[Work task]
Below is a block of data; give all of it again word for word.

----------

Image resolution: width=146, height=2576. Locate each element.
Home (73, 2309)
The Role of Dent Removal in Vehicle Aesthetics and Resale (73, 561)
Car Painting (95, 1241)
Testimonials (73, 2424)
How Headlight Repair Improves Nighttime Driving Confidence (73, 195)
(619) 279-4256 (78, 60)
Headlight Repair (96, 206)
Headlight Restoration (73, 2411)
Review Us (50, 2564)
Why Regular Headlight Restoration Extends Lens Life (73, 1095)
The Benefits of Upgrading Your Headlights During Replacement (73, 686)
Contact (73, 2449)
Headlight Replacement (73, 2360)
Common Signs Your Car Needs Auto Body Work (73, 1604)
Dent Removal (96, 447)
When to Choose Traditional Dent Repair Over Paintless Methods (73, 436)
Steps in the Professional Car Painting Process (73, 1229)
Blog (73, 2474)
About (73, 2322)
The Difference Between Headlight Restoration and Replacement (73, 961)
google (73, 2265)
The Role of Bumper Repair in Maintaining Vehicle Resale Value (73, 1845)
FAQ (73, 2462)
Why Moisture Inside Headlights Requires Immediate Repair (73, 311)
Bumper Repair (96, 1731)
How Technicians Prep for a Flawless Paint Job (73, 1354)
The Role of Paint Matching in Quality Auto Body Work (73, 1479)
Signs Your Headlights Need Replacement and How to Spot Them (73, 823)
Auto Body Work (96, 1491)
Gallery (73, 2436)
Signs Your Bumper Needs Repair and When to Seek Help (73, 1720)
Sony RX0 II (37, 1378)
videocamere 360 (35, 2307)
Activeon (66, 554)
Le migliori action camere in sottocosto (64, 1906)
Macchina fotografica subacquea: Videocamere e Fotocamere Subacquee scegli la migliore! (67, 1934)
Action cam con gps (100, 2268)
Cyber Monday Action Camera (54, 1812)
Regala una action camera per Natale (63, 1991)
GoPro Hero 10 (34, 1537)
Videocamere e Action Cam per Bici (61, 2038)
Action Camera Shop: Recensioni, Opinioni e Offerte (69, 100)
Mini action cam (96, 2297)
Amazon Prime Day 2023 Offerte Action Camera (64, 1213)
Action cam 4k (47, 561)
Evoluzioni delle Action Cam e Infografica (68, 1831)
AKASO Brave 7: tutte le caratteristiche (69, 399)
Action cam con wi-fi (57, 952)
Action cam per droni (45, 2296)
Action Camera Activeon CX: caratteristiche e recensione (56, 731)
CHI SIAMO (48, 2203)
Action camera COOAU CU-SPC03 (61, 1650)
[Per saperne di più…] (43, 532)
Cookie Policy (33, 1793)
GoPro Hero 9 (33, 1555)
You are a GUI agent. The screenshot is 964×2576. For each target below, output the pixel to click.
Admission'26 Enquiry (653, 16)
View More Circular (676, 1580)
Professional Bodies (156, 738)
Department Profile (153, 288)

----------

[Response to this exercise]
Image resolution: width=146, height=2576. Locate each element.
Home (73, 2309)
The Role of Dent Removal in Vehicle Aesthetics and Resale (73, 561)
Car Painting (95, 1241)
Testimonials (73, 2424)
How Headlight Repair Improves Nighttime Driving Confidence (73, 195)
(619) 279-4256 (78, 60)
Headlight Repair (96, 206)
Headlight Restoration (73, 2411)
Review Us (50, 2564)
Why Regular Headlight Restoration Extends Lens Life (73, 1095)
The Benefits of Upgrading Your Headlights During Replacement (73, 686)
Contact (73, 2449)
Headlight Replacement (73, 2360)
Common Signs Your Car Needs Auto Body Work (73, 1604)
Dent Removal (96, 447)
When to Choose Traditional Dent Repair Over Paintless Methods (73, 436)
Steps in the Professional Car Painting Process (73, 1229)
Blog (73, 2474)
About (73, 2322)
The Difference Between Headlight Restoration and Replacement (73, 961)
google (73, 2265)
The Role of Bumper Repair in Maintaining Vehicle Resale Value (73, 1845)
FAQ (73, 2462)
Why Moisture Inside Headlights Requires Immediate Repair (73, 311)
Bumper Repair (96, 1731)
How Technicians Prep for a Flawless Paint Job (73, 1354)
The Role of Paint Matching in Quality Auto Body Work (73, 1479)
Signs Your Headlights Need Replacement and How to Spot Them (73, 823)
Auto Body Work (96, 1491)
Gallery (73, 2436)
Signs Your Bumper Needs Repair and When to Seek Help (73, 1720)
Sony RX0 II (37, 1378)
videocamere 360 (35, 2307)
Activeon (66, 554)
Le migliori action camere in sottocosto (64, 1906)
Macchina fotografica subacquea: Videocamere e Fotocamere Subacquee scegli la migliore! (67, 1934)
Action cam con gps (100, 2268)
Cyber Monday Action Camera (54, 1812)
Regala una action camera per Natale (63, 1991)
GoPro Hero 10 (34, 1537)
Videocamere e Action Cam per Bici (61, 2038)
Action Camera Shop: Recensioni, Opinioni e Offerte (69, 100)
Mini action cam (96, 2297)
Amazon Prime Day 2023 Offerte Action Camera (64, 1213)
Action cam 4k (47, 561)
Evoluzioni delle Action Cam e Infografica (68, 1831)
AKASO Brave 7: tutte le caratteristiche (69, 399)
Action cam con wi-fi (57, 952)
Action cam per droni (45, 2296)
Action Camera Activeon CX: caratteristiche e recensione (56, 731)
CHI SIAMO (48, 2203)
Action camera COOAU CU-SPC03 (61, 1650)
[Per saperne di più…] (43, 532)
Cookie Policy (33, 1793)
GoPro Hero 9 (33, 1555)
You are a GUI agent. The screenshot is 964×2576. For each target below, output the pixel to click.
Admission'26 Enquiry (653, 16)
View More Circular (676, 1580)
Professional Bodies (156, 738)
Department Profile (153, 288)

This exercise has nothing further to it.